First published on RNZ
The meat processing industry said it would support a vaccine mandate for staff.
It comes after the government's announcement last week that it would make vaccinations mandatory for education and health sector employees.
The Meat Industry Association believes the government should also consider a mandate for other high-risk sectors, such as meat processing.
MIA spokesperson Esther Guy-Meakin said it had written to the Food Safety and Associate Health Minister, Ayesha Verrall, to make its views clear.
"The nature of our industry, particularly on the processing side, is that our workers, do shifts side by side, in indoor environments and while we do have comprehensive protocols that are ensuring physical distancing, personal hygiene and a range of other protective and cautionary measures. The fact is they are in a higher-risk environment.
"And so, from our perspective, the vaccination is the best tool that we have to protect our workers and avoid the spread of COVID-19."
Esther Guy-Meakin said efforts to encourage all staff to get vaccinated were continuing.
She said although individual processors could look at making vaccination a health and safety requirement at plants, this was a difficult and complex process and a sector-wide mandate was preferable.
Horticulture NZ is also seeking certainty from the government about vaccines in the workplace.
Apart from sectors that have a mandate to get vaccinated, it's a personal choice to get the vaccine.
Horticulture NZ chief executive, Nadine Tunley, said that was putting employers in a tricky spot.
"We'd really like to see the government come out and start to make some clear rules or regulations, particularly in the employment space.

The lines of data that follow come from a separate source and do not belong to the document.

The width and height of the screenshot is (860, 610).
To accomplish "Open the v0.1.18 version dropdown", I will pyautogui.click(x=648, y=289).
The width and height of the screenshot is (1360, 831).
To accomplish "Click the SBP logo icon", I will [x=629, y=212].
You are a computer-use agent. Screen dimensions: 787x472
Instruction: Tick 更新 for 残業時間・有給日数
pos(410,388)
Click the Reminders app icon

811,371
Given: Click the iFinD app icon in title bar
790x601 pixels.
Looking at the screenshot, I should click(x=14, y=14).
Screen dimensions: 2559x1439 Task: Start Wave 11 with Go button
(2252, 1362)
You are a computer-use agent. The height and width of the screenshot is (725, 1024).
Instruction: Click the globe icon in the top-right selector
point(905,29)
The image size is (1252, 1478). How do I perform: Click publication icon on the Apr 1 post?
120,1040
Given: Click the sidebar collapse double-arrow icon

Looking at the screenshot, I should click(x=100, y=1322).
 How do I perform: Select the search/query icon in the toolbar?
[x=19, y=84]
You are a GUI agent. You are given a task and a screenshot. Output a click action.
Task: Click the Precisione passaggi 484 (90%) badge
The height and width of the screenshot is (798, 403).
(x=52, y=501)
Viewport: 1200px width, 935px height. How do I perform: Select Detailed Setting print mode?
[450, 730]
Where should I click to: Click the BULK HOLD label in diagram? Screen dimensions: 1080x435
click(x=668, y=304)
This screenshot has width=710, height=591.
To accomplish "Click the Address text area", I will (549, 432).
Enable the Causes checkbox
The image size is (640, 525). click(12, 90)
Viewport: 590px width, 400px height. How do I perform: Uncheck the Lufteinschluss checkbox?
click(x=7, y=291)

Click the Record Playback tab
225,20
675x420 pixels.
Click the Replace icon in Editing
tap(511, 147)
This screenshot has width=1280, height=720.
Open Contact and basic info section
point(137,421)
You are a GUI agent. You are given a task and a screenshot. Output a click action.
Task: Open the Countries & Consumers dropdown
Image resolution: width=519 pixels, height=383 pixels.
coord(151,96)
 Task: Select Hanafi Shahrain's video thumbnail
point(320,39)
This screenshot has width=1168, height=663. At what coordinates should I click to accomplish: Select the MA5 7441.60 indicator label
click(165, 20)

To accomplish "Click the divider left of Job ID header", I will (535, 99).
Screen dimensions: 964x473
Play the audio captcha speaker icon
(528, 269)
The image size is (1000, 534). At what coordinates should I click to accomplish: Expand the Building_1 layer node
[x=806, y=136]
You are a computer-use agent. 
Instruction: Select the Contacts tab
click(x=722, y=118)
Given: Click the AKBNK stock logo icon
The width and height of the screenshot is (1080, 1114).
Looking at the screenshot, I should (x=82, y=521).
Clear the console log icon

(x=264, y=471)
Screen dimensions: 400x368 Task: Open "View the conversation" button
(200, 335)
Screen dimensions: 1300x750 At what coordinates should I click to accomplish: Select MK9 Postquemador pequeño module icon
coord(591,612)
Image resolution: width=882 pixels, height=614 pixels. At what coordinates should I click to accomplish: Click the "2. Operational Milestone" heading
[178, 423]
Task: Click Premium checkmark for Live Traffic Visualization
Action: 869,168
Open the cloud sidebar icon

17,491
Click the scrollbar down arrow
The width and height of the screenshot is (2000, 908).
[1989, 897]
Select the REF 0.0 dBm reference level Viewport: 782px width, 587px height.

You know, for us as food handlers and producers, we have big pack houses where we can have hundreds of people in close proximity. They are handling food. It's getting packed for international and domestic markets.
"If there are one or two staff members within those facilities refusing vaccination, where do we stand, from a rights perspective? Being able to ask those people if they are vaccinated because we need to fit our health standards, or potentially not have them on the staff in those roles? Because we have to pack the product, we have to handle the food that people consume."
Tunley said if New Zealand is going to be living with COVID-19 in the community, businesses need clarity on how to operate.
"We just have to make sure there are clear rules of how we work. Because again, for those staff that do take all precautions and follow the rules, we don't want to unfairly disadvantage them by having to wear excessive amounts of PPE, or make them do separate shifts."